- Born: 10 December 1953 Athens, Greece
- Died: 5 November 2016 (aged 62) Athens, Greece
- Education: National and Kapodistrian University of Athens
- Occupations: Shipowner Businessperson Business Law Fencer
- Years active: 1990–2016
- Board member of: Marfin Investment Group Superfast Ferries

= Andreas Vgenopoulos =

Andreas Vgenopoulos (10 December 1953 − 5 November 2016) was the chairman of Marfin Investment Group and was a major shareholder of Panathinaikos. Vgenopoulos resigned from Panathinaikos in June 2010 citing differences with Giannis Vardinogiannis. His departure disappointed the fans of Panathinaikos. Vgenopoulos owned 1% of Marfin Popular Bank and 1.5% of the Marfin Investment Group. He had also been a Greek champion of Panathinaikos' Fencing department.

==Education and business career==
Vgenopoulos graduated from University of Athens with a degree in Law and from Long Island University (U.S.) with an MBA.

Vgenopoulos was a shareholder of Panathinaikos F.C. until June 2010, owning 20% of the club's shares. He was also a member of the board of directors of the club alongside Giannis Vardinogiannis and Pavlos Giannakopoulos. Panathinaikos is now owned by "Panathinaiki Symmahia" (Panthenaic Alliance) with Giannis Alafouzos as president.

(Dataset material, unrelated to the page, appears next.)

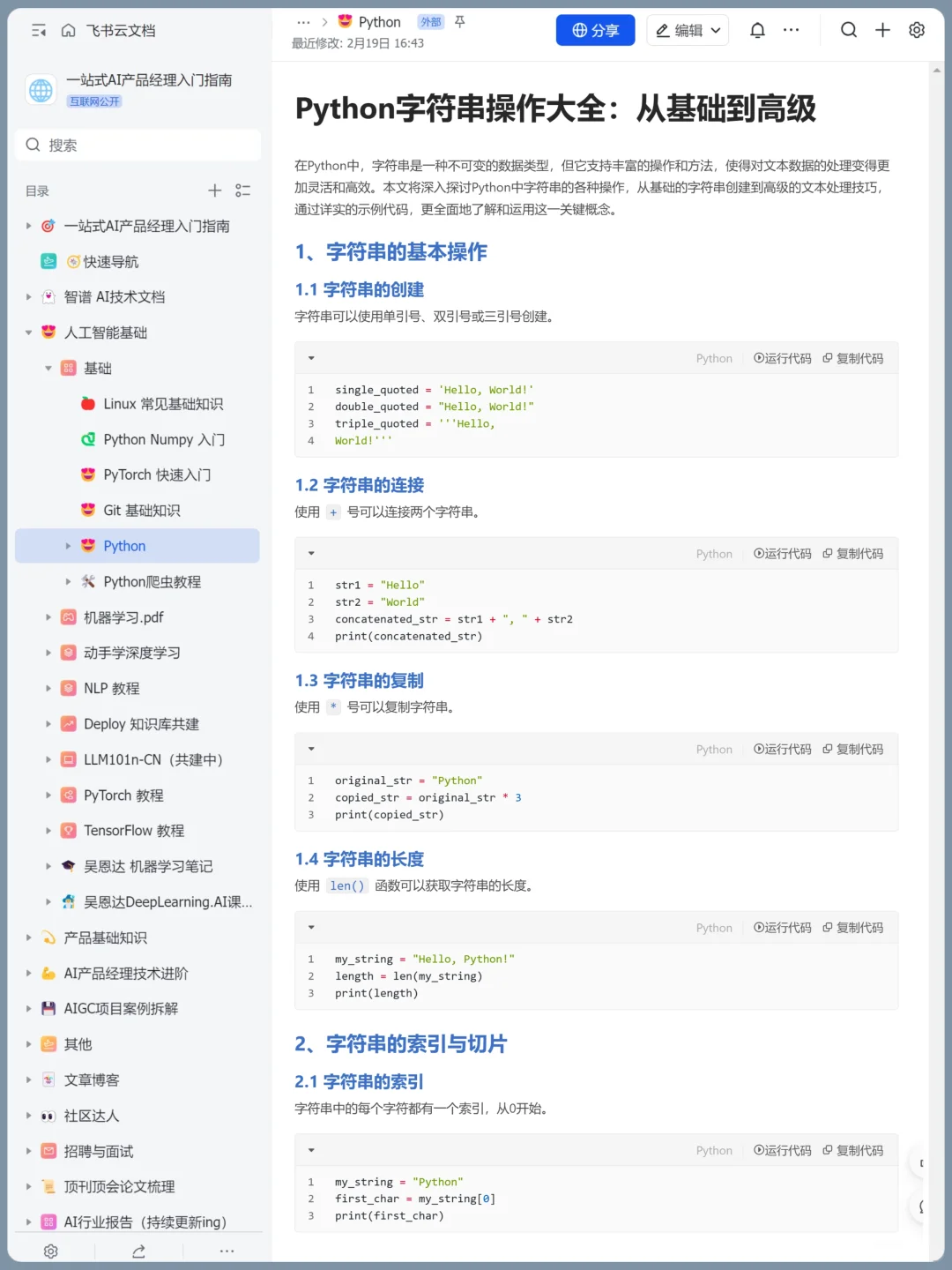Click the plus icon to create new content

882,30
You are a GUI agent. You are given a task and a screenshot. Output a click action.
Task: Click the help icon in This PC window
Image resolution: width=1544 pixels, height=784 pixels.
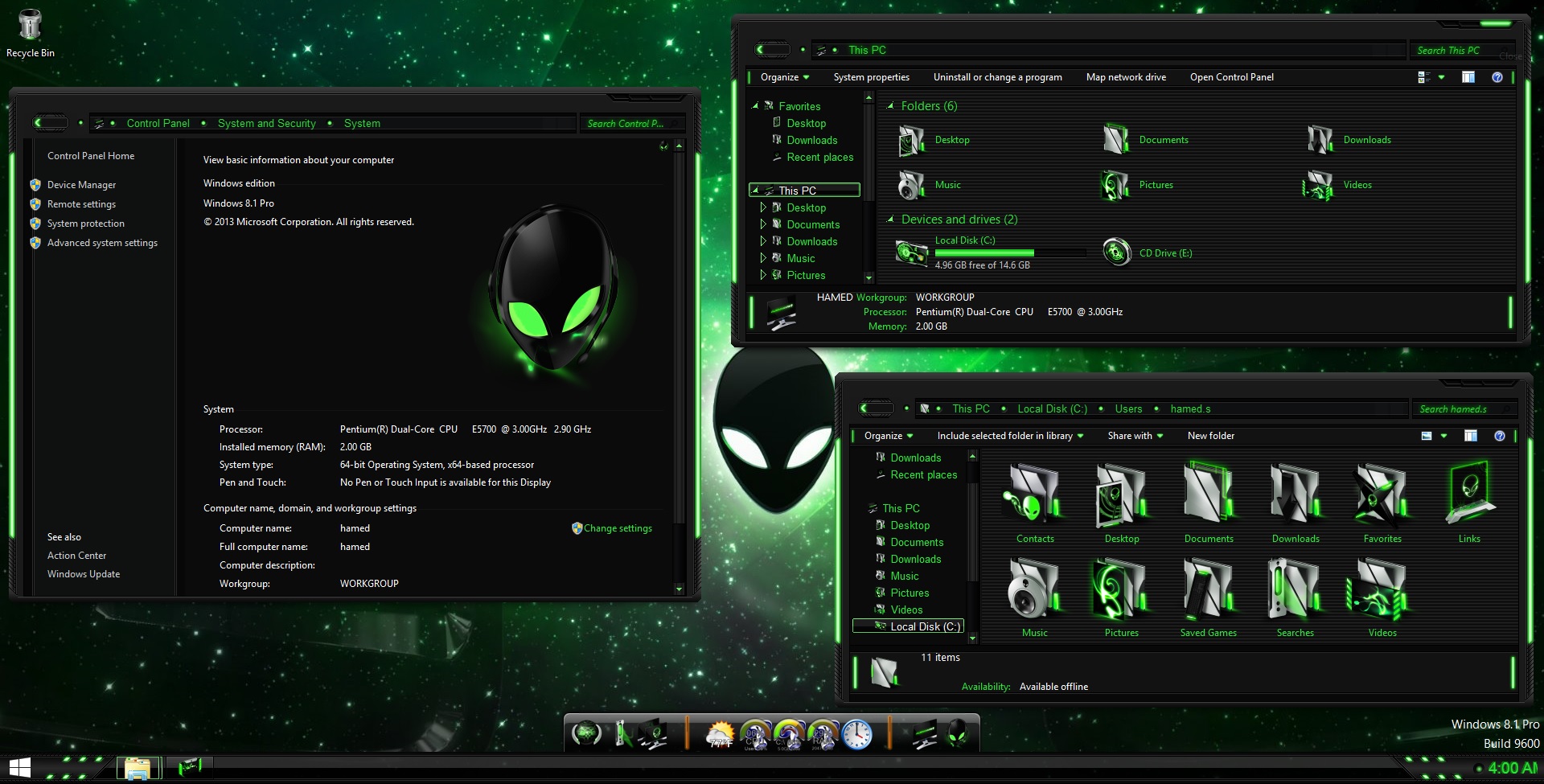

Vgenopoulos was also the chairman of Olympic Air, the oldest Greek airline. Marfin Investment Group (MIG) bought the company from the Greek government on 1 October 2009. During the last three years, Mr. Vgenopoulos' MIG fund has seen the wealth deteriorate, it is reported that it has lost 95% of its value. Mr. Vgenopoulos is in the process of selling Olympic to Aegean.

On 12 July 2016 the Board of Directors of MIG decided on broad changes in the management of the group with the replacement of Andreas Vgenopoulos as Chairman. Andreas Vgenopoulos remained a simple – non-executive – member. On 14 July 2016 he was appointed Chairman – non-executive member – of the Board of Directors of Hygeia Hospital.

In January 2008 he proceeded to the creation of the Panathinaikos Union Movement (PEK), with the aim of multi-shareholding or the acquisition of Panathinaikos F.C. and the strengthening of amateur Panathinaikos.

He died on Saturday 5 November 2016, at 03:30, from cardiac arrest, according to a statement issued by Hygeia Hospital of which he was president.